ROMA
Sul piano tecnico, il ventaglio delle possibili soluzioni per attuare l’aggiustamento da 3,4 miliardi dei nostri conti pubblici chiesto dalla commissione europea è pronto, e si concentra soprattutto sul lato delle entrate. Le ipotesi studiate in questi giorni spaziano da un ampliamento del reverse charge (da contrattare comunque a Bruxelles come mostra la bocciatura del 2015 sull’estensione dell’inversione contabile alla grande distribuzione) fino a un mini-ritocco dell’Iva, attivando una quota delle clausole di salvaguardia sospese fino a fine anno dalla legge di bilancio. Si risolverebbe in un aumento di entrate anche la riapertura del dossier eterno delle «tax expenditures», cioè la giungla delle detrazioni fiscali da razionalizzare, mentre sulla colonna delle spese è più complicato ipotizzare misure ad effetto immediato.

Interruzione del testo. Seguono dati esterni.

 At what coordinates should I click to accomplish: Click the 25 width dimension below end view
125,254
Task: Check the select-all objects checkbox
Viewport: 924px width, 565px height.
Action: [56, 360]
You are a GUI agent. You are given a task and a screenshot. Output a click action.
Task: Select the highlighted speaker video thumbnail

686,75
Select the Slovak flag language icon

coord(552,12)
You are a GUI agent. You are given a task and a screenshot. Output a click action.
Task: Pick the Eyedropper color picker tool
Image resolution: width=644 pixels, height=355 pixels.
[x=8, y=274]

A mancare, però, è la decisione politica, senza la quale il lavoro sulle ipotesi rimane accademico. A definirla sarà fra oggi e domani un vertice fra il premier Paolo Gentiloni e il ministro dell’Economia Pier Carlo Padoan, in vista della lettera con la risposta italiana da spedire a Bruxelles entro mercoledì. L’inquilino di Palazzo Chigi e quello dell’Economia partono da un obiettivo comune, che rimane quello di non incappare in una procedura d’infrazione che rischierebbe di costare più del correttivo chiesto dalla Ue: un costo in termini prima di tutto di interessi sul debito pubblico, che ha da poco perso l’ultima «A» nel rating Dbrs e sente crescere la pressione verso l’uscita progressiva dallo scudo della Bce. Oltre alla Scilla dell’infrazione Ue va evitata la Cariddi di una manovra «depressiva», tale da mettere qualche zeppa ulteriore a una crescita che rimane fragile.

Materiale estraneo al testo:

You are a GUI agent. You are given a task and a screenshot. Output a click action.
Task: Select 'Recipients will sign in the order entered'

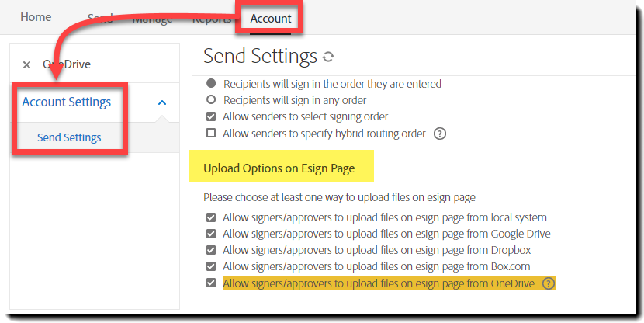point(210,84)
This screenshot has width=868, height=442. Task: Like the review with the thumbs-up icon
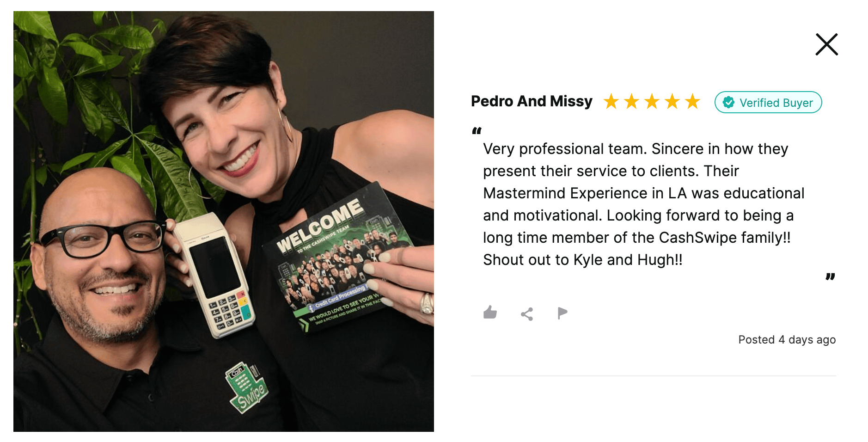tap(490, 313)
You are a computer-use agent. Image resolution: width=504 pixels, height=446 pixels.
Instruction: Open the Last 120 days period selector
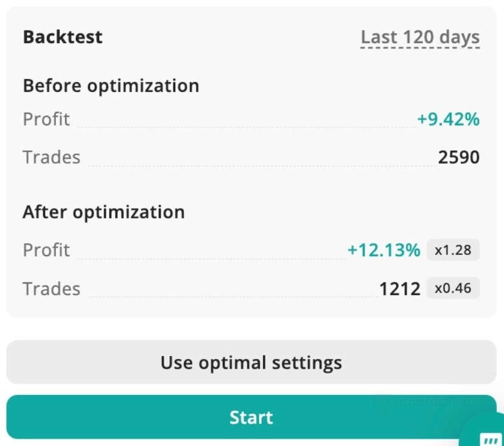click(420, 37)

Proprio per poter imboccare questo sentiero stretto, Roma punta a «un’interpretazione intelligente e favorevole alla crescita delle nostre regole», come ha spiegato Gentiloni da Lisbona. All’atto pratico, nella nuova controversia sui decimali si tratterebbe di limitare il conto europeo, magari dimezzandolo verso un solo decimale di Pil che sarebbe più gestibile senza interventi troppo pesanti, e di allargare un po’ i tempi. In questa prospettiva, il cantiere delle misure potrebbe riaprirsi nella fase del Def, ad aprile, quando si tratterà di dare forma agli obiettivi per il prossimo anno e, se serve, a qualche anticipo da avviare già nel 2017.

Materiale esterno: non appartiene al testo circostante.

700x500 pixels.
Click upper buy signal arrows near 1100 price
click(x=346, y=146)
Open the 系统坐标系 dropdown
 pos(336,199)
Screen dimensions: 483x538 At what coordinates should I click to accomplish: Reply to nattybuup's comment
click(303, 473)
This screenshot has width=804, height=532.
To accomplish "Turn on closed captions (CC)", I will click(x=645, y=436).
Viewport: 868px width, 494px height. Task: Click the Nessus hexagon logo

La soluzione del nuovo tira e molla sui decimali deve però fare i conti anche con le incognite della politica; di quella europea, dove il panorama di falchi e colombe nella commissione va ancora definito, ma anche di quella italiana, riscaldata dai venti elettorali dopo la sentenza costituzionale sull’Italicum (ieri il segretario del Pd Matteo Renzi è tornato a criticare le «letterine» in cui si mostra che «in Europa si è rotto qualcosa»). Da questo punto di vista qualche interrogativo comincia a essere sollevato anche sul percorso di un eventuale intervento correttivo in Parlamento, dove nessuno è ansioso di avvicinarsi al voto votando misure che alzerebbero anche solo di poco la pressione fiscale. Ieri per esempio il ministro dell’agricoltura Maurizio Martina si è detto «assolutamente contrario» alle ipotesi di aumento dell’Iva, e anche un intervento sulle agevolazioni fiscali, comprese quelle più di nicchia, incontrerebbe un destino simile.
Sul lato della spesa, qualche risultato si può aspettare dalla prima applicazione della riforma del bilancio, che da quest’anno impone a tutti i ministeri di presentarsi all’appuntamento con la manovra dopo aver messo nero su bianco un vero e proprio budget. Ma i tempi di questo percorso sembrano troppo distesi per il calendario europeo.